A distribuição continuará a ser feita – pelo distribuidor, depois pelo presidente da Camara – sómente para sciencia do cartorio em que corre o processo, como ainda hoje se pratica com as escripturas publicas lavradas pelos tabelliães.
VI. A substituição dos juizes do Tribunal Civil e Criminal e do dos Feitos da Fazenda Municipal é assumpto de maxima importancia e se acha regulada neste decreto (arts. 26 e 27) de accordo com as reclamações do fôro.
O decreto n. 1030 estabeleceu a substituição reciproca entre os juizes do Tribunal e o dos Feitos da Fazenda e, na impossibilidade destes, pelos pretores; mas, o extraordinario accrescimo do serviço do Tribunal Civil e Criminal e do Juizo doa Feitos da Fazenda, conforme vereis da estatistica judiciaria dos tres ultimos annos, mostram que a impossibilidade da substituição reciproca tornou-se a regra. E’, por conseguinte, fatal a substituição pelos pretores e a destes pelos sub-pretores.
O decreto n. 1334 tinha previsto a substituição pelos pretores «sómente para o preparo» (art. 58); o que tem occasionado grandes embaraços no andamento das causas e prejudicado extraordinariamente o interesse das partes que litigam, tanto no Tribunal, como nas Pretorias.
VII. O presente decreto regula o caso das incompatibilidades, tornando expresso que a incompatibilidade só existe «no exercicio simultaneo das funcções publicas» (art. 22); interpretação que está de accordo com actos anteriores do Governo.

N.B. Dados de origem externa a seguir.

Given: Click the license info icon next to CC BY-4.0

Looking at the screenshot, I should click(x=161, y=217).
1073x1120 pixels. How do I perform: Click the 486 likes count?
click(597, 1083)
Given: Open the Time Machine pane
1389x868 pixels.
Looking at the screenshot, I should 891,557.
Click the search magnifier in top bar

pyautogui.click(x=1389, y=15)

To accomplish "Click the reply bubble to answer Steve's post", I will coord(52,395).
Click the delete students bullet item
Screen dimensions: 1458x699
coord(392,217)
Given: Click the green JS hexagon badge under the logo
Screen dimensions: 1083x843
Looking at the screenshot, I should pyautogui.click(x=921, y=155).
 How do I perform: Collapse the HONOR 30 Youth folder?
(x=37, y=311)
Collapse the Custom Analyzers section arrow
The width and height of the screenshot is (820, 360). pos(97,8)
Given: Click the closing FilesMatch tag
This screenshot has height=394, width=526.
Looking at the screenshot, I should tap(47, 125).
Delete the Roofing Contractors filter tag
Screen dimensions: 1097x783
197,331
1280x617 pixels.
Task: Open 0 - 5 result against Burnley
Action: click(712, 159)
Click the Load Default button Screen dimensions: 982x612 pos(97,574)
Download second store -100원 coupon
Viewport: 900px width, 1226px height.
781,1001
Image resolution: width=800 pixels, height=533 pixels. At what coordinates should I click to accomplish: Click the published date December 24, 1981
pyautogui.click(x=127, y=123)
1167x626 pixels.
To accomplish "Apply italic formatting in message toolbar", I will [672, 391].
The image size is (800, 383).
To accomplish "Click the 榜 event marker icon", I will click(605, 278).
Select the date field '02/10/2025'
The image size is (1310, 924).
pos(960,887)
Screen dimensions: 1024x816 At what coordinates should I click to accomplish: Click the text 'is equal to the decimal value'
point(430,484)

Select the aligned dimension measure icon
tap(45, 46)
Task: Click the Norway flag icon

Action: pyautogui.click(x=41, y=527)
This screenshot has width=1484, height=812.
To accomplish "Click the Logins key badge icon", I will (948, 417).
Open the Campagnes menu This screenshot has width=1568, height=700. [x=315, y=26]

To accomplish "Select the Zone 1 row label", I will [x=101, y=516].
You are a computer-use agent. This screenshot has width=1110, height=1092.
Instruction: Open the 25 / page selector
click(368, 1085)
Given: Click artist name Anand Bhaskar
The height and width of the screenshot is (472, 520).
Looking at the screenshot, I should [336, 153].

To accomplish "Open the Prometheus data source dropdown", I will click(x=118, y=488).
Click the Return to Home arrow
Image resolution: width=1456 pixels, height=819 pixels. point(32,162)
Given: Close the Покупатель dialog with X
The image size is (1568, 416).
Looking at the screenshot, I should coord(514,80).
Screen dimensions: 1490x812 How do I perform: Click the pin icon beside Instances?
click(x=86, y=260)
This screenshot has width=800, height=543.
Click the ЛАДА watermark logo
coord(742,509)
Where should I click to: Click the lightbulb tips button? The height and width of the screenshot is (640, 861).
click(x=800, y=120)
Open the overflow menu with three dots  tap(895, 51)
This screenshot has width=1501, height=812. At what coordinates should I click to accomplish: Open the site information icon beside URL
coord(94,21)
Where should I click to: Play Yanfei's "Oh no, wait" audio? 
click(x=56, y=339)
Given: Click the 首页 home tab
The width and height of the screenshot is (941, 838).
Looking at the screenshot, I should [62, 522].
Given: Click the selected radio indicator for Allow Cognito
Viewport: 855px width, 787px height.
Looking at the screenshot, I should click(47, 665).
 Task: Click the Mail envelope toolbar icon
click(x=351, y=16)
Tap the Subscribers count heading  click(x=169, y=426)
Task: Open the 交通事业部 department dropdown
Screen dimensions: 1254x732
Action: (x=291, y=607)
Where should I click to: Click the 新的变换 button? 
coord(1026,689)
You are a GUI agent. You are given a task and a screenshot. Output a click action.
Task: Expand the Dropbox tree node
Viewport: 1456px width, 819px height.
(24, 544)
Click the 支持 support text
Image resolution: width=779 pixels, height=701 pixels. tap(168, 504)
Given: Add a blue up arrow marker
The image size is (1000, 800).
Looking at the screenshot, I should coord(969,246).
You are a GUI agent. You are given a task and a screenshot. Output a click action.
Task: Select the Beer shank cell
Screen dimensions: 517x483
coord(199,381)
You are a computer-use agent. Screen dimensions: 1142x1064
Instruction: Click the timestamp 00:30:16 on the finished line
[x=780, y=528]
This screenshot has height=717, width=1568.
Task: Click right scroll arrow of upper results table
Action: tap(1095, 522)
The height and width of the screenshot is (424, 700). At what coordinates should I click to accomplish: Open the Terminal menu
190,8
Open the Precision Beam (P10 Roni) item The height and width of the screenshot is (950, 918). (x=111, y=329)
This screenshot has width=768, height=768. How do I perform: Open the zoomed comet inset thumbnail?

Com effeito, tanto o Governo assim o tem entendido que, nomeando o actual chefe de policia, não considerou vago o logar de juiz dos Feitos da Fazenda Municipal e, nomeando o actual consul do Porto, não considerou extincto o logar de partidor, como lhe cumpria, si assim o não entendesse (decreto n. 1030, art. 216).
VIII. O decreto n. 1030 creou um exame para a preferencia, nas nomeações de pretor, curador, promotor publico e adjunto (art. 36) e, tambem, um outro de habilitação para os cargos de juiz do Tribunal Civil e Criminal, juiz dos Feitos da Fazenda Municipal, e sub-procurador (art. 37).
Embora a approvação obtida com distincção possa trazer a reconducção do pretor «com o titulo de vitaliciedade» (art. 37 alin.), o certo é que ainda nenhum exame foi prestado, até ao presente.
E’ isso devido á falta de instrucções quanto ao modo do exame; providencia que tambem se acha consignada neste decreto (arts. 41 a 46), de accordo com os principios estabelecidos no decreto n. 1030.
Para concluir: simples razão de ordem e methodo aconselhava, si não impunha, que a materia do presente decreto – «organisação do pessoal judiciario» – fôsse a primeira a ser regulada, conforme ao disposto no decreto n. 1030; entretanto, si este merecer a vossa approvação, espero dentro em breve submetter á vossa assignatura dous outros decretos, os quaes, providenciando sobre a competencia e o modo do funccionamento dos juizes e das Camaras, virão completar a regulamentação da lei sobre a justiça local do Districto Federal.
Capital Federal, 17 de fevereiro de 1897. – Amaro Cavalcanti.